In the end, commissioner Kenesaw Mountain Landis banned for life eight of the White Sox for throwing the series, even after a lack of evidence resulted in the courts ruling in their favor. Weaver never admitted to even accepting any payments from the gamblers and spent the rest of his life trying to clear his name. Weaver passed away in 1956, but this isn’t over, nor should it be.
In everyday life in America — and in 1919, yet it never was embraced by Landis or Major League Baseball — one is presumed innocent until proven guilty, at least in a court of law. Baseball isn’t a court of law, but even present-day MLB officials want legitimate, indisputable evidence of wrong-doing before suspending a player for anything. If the same was used in Weaver’s case in 1921 by Landis, he would have played beyond age 30 and not banned for life via some sort of guilty-by-association approach, or for not tattling on his teammates.

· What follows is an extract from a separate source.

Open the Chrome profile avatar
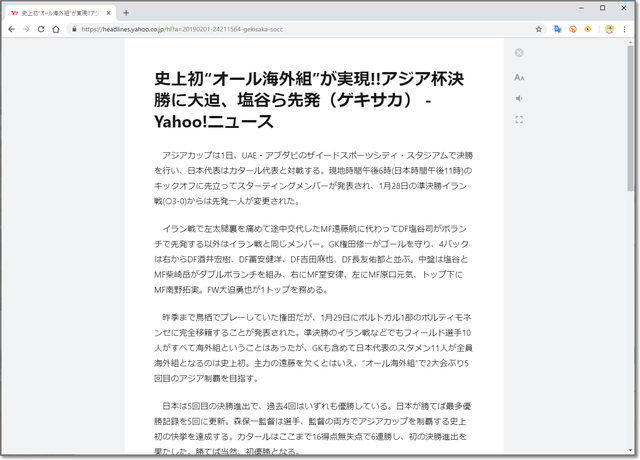Screen dimensions: 640x460 click(609, 30)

You get out there, and the stands are full and everybody’s cheerin’. It’s like everybody in the world come to see you. And inside of that there’s the players, they’re yakkin’ it up. The pitcher throws and you look for that pill… suddenly there’s nothing else in the ballpark but you and it. Sometimes, when you feel right, there’s a groove there, and the bat just eases into it and meets that ball. When the bat meets that ball and you feel that ball just give, you know it’s going to go a long way. Damn, if you don’t feel like you’re going to live forever. — Buck Weaver | Eight Men Out
Not only is there a lack of any evidence Weaver took any money, Weaver, like Shoeless Joe Jackson (who most believe did take the cash), was terrific in the series, batting .324 with five extra-base hits and numerous putouts in the field without an error. Greg Couch of Vice Sports penned this piece last summer about the situation and the idea of reinstating Weaver.
Rose bet on baseball, he eventually admitted so. Weaver, in today’s terms, is Jim Lett, Rose’s bench coach in Cincinnati in the late-80s. Lett was not suspended, banned or punished in any manner. Why? Because there’s no evidence linking him to anything inappropriate, including Rose’s gambling. In other words, because there’s no bloody reason to do so.
How is Weaver any different than the 100-percent innocent Lett?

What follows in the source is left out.